The Research Journey for the Development of the Hung Postpartum Stress Scale

Tuesday, 23 July 2013: 1:30 PM

Chich-Hsiu Hung, PhD, RN
School of Nursing, Kaohsiung Medical University, Kaohsiung City, Taiwan

Learning Objective 1: The learner will be able to explain the defining attributes for the concept of Postpartum Stress.

Learning Objective 2: The learner will be able to describe the conceptual and operational definitions for the concept of Postpartum Stress.

Purpose: Existing measures of general stress, which have also been used to assess postpartum stress, fail to measure women’s specific childbearing stressors during the postpartum period.  The purpose of the this study was to evaluate two studies for testing and validating the Hung Postpartum Stress Scale based on an early concept analysis.

Methods: The concept of postpartum stress was analyzed in early stage using a concept analysis strategy proposed by Walker and Avant. Then the first version of the Hung Postpartum Stress Scale was developed with a total of 861 low-risk postpartum women who had given birth to a single, healthy, and full-term baby without complications; had no major postnatal complications or underlying medical problems; were married Taiwanese residents; and could speak Mandarin Chinese. Then the first version of the Hung Postpartum Stress Scale was revalidated to the second version by expanding the contexts to cover all postpartum women regardless of low- or high-risk status. A total of 859 postpartum women, who could speak Mandarin Chinese and read Chinese, and whose newborn baby was alive, were recruited with proportional stratified quota sampling by birth rate from 11 hospitals and 7 clinics in the Kaohsiung area of southern Taiwan. According to the concept analysis and the two studies, the construct validity and reliability was examined.

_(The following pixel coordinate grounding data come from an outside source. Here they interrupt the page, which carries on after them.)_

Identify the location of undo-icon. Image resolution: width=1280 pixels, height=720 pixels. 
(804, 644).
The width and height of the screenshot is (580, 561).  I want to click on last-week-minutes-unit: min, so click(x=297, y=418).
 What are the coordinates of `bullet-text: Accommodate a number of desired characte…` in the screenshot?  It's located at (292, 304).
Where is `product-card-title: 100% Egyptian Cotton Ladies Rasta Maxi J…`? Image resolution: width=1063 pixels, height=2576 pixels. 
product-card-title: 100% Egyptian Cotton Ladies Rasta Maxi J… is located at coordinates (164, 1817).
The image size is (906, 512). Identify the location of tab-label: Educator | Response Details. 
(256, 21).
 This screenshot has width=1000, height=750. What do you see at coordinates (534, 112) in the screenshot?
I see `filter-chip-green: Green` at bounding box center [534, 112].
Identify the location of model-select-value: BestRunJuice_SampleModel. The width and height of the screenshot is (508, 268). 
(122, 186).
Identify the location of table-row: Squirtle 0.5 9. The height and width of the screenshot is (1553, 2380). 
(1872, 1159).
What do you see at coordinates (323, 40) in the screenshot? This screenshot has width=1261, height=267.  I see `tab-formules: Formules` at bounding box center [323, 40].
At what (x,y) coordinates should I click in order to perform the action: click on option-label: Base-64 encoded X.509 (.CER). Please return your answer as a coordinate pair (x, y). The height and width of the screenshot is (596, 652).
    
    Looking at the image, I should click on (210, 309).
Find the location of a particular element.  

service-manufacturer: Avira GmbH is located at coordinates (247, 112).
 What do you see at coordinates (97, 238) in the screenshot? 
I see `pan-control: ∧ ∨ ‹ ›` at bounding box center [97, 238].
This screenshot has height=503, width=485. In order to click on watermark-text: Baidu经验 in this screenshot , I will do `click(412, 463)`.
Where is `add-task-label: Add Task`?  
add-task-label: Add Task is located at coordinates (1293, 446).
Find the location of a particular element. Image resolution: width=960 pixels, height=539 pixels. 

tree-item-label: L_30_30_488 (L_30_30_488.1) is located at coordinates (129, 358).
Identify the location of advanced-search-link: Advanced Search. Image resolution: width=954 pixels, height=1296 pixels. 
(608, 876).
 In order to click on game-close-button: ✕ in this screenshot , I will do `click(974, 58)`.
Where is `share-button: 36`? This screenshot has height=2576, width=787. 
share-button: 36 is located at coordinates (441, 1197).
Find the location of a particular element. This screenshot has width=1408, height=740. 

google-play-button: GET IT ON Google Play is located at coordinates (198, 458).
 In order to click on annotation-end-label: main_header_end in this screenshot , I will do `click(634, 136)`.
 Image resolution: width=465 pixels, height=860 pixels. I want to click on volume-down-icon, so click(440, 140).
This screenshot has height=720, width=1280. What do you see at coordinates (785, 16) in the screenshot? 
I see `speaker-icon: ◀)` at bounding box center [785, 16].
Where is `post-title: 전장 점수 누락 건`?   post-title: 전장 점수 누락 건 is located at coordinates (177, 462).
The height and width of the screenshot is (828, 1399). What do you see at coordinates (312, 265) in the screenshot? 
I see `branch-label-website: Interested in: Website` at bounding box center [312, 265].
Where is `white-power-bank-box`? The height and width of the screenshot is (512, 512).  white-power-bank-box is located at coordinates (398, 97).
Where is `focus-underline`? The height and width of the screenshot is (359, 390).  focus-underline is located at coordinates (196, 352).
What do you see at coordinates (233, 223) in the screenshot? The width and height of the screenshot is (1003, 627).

Results: With exploratory factor analysis, three attributes for postpartum stress were identified in both low- and high-risk postpartum women,  including concerns about negative body changes, concerns about maternal role attainment, and concerns about lack of social support. Its generality, internal consistency, and readability were also high enough in the two studies.

Conclusion:  Nursing interventions can be tailored to address the items on the Hung Postpartum Stress Scale that postpartum women indicate to be the most stressful. Additional research is recommended using confirmatory factor analysis to determine the stability of the factor structure identified in the studies regardless of high- or low-risk postpartum women.